Le marché en aval et ses gigafactories
L’Europe n’a pas suffisamment investi dans « la partie haute » de la chaîne de valeur des batteries. De ce fait, l’offre des voitures électriques ne pourra pas suivre la demande européenne. Pour donner un exemple, la demande en lithium sera multipliée par 40 en 2040. Or, l’offre ne suivra pas cette vitesse, vu le temps nécessaire à l’ouverture des mines et des lieux de raffinage. Les tendances sont similaires pour les autres composants des batteries, comme le cobalt et le nickel.
Comment réussir le pari pour 2035 ?
La Chine raffine plus de 40 % du lithium qui se retrouvera dans nos batteries, alors qu’elle n’en extrait que 13,36 %. L’enjeu n’est donc pas vraiment dans l’extraction des matières premières, mais dans le positionnement stratégique lors des étapes intermédiaires de la chaîne de valeur des batteries. L’Europe devrait d’abord tenter de passer des accords bilatéraux avec des pays possédant du lithium en abondance, à moindre coût. Elle a également intérêt à développer la filière au niveau local. Enfin, l’Europe devrait investir dans le raffinage et la fabrication des composants.
Pour finir, un levier trop peu mentionné, toutefois très important, est le développement de la filière du recyclage des batteries et de ses composants. Cette filière n’est pas encore suffisamment développée, et ce, nul part. La maîtrise du recyclage pourrait constituer l’avantage compétitif européen. Pour plus d’efficacité, et pour limiter les coûts de ces investissements, il ne faudrait pas que ces efforts soient éparpillés. Avec une politique européenne forte, au lieu d’une politique du cas par cas, les retombées économiques seront positives. Les effets d’apprentissage sont la raison pour laquelle une diminution des coûts de production des batteries est déjà observable. De plus, un tel effort aurait des retombées sur d’autres secteurs ou d’autres technologies.

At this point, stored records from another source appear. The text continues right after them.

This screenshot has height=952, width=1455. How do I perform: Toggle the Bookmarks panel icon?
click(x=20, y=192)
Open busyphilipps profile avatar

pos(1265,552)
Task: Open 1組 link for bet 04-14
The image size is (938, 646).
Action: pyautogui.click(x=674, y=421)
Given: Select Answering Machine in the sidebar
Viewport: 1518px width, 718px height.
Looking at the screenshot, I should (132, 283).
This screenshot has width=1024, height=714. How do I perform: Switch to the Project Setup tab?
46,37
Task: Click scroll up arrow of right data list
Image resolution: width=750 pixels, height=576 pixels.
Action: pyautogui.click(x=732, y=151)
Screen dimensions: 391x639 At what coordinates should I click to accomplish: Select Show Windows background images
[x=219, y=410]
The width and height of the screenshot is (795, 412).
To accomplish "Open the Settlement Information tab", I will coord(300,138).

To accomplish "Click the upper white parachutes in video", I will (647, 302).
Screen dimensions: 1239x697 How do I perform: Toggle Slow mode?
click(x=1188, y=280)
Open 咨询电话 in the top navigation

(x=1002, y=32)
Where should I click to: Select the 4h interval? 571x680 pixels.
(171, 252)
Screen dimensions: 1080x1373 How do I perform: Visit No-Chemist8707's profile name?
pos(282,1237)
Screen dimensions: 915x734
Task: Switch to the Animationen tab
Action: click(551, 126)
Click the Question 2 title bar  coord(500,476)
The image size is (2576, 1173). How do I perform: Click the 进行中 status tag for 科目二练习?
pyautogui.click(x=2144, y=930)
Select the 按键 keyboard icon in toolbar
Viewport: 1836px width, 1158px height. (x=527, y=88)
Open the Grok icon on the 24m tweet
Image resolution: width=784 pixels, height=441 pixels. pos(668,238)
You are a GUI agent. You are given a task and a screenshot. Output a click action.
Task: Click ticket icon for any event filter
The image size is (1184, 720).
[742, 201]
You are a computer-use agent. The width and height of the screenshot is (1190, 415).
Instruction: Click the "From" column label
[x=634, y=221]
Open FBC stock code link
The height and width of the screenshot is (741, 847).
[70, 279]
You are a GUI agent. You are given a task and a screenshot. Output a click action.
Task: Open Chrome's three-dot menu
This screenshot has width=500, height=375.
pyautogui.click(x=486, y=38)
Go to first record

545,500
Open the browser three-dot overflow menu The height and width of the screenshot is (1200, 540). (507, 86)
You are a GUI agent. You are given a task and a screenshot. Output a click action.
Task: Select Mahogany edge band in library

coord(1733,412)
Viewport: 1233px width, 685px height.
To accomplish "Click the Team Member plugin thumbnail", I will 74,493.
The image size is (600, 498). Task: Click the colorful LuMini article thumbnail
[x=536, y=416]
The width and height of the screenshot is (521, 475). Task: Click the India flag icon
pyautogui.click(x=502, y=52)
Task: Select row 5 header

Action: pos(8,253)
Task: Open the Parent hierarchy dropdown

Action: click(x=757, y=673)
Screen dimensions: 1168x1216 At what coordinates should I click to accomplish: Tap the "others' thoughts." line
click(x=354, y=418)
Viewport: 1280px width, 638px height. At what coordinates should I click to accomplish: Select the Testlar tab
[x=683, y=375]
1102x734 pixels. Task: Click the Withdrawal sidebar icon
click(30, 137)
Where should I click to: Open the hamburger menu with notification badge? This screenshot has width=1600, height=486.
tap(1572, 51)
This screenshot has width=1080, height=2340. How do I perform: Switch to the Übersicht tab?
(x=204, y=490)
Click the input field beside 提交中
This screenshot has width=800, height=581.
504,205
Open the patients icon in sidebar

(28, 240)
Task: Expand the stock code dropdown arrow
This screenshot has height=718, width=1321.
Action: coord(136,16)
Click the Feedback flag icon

Actuellement, les énergies fossiles sont chères, et elles le resteront. L’Europe doit donc se préparer à un tel monde. Pourtant, la plupart de nos émissions de gaz à effet de serre provient de l’utilisation des vecteurs d’énergies fossiles. Les objectifs de sécurité d’approvisionnement énergétique sont donc alignés avec les objectifs de transition. De là, investir dans les matières premières, dites critiques pour la transition, devient une nécessité. En parallèle, l’Europe doit se lancer l’objectif de devenir pionnière dans l’économie circulaire, le recyclage des batteries et l’efficacité énergétique. Là est l’enjeu de la prochaine décennie.